Desde o ano 2000, quase 99% dos novos produtos químicos para contato com alimentos foram aprovados pela indústria alimentícia e química, não pela Administração de Alimentos e Medicamentos dos EUA (FDA), conforme análise de 2022 do EWG.

Durante esse período de 22 anos, os fabricantes de alimentos solicitaram permissão à FDA para introduzir um produto químico apenas 10 vezes, segundo a análise. Em vez disso, “as empresas exploraram uma lacuna para substâncias ‘geralmente reconhecidas como seguras’, ou GRAS. Essa lacuna permite que os fabricantes de alimentos — e não a FDA — decidam a segurança de uma substância,” destaca o relatório do EWG.

Criado por uma emenda na década de 1950 à Lei Federal de Alimentos, Medicamentos e Cosméticos de 1938, o GRAS foi inicialmente restrito a ingredientes comuns, como açúcar, vinagre e bicarbonato de sódio.

O Escritório de Contabilidade Governamental dos EUA (GAO) publicou um relatório em novembro de 2022, evidenciando as limitações da FDA na supervisão da segurança alimentar do país, incluindo a falta de autoridade legal sobre os fabricantes de alimentos.

“Adicionalmente, a FDA não monitora a data da última revisão pré ou pós-mercado de todas as substâncias para contato com alimentos de uma forma que permita identificar prontamente aquelas que podem necessitar de uma revisão pós-mercado, especialmente se surgirem novas informações de segurança,” assinala o relatório do GAO.

Jim Jones, comissário adjunto de alimentos humanos da FDA, afirmou ao subcomitê de saúde do Comitê de Energia e Comércio da Câmara dos EUA, na semana passada, que a segurança dos produtos químicos alimentares é uma prioridade para a FDA.

“No entanto,” observou ele, “existem lacunas significativas que precisam ser abordadas enquanto buscamos fortalecer nossas atividades relacionadas à segurança de produtos químicos alimentares.” Jones destacou que “o acesso ágil a informações de segurança e dados de exposição dos consumidores sobre químicos que necessitam de revisão nos permitiria realizar avaliações e reavaliações de maneira mais eficiente e abrangente. Esse acesso possibilitaria à FDA tomar as medidas regulatórias necessárias em tempo oportuno para proteger os consumidores e assegurar a segurança alimentar.”

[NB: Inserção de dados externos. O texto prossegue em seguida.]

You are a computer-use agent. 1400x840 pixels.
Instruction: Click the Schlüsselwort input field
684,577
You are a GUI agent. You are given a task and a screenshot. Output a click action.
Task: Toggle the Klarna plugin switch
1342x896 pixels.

Pela primeira vez, a FDA realizará uma audiência pública, agendada para 25 de setembro, para discutir a aprimoração da avaliação de produtos químicos em alimentos, abrangendo aditivos alimentares e corantes, substâncias de contato com alimentos, contaminantes potenciais e pesticidas, bem como ingredientes geralmente reconhecidos como seguros.

“Isso é inédito,” observou Benesh, do EWG. “É a primeira vez que a FDA se pronuncia sobre a criação de um programa rigoroso de revisão que prioriza a saúde humana e a segurança química, além de buscar restaurar parte da confiança que os consumidores haviam perdido na agência.”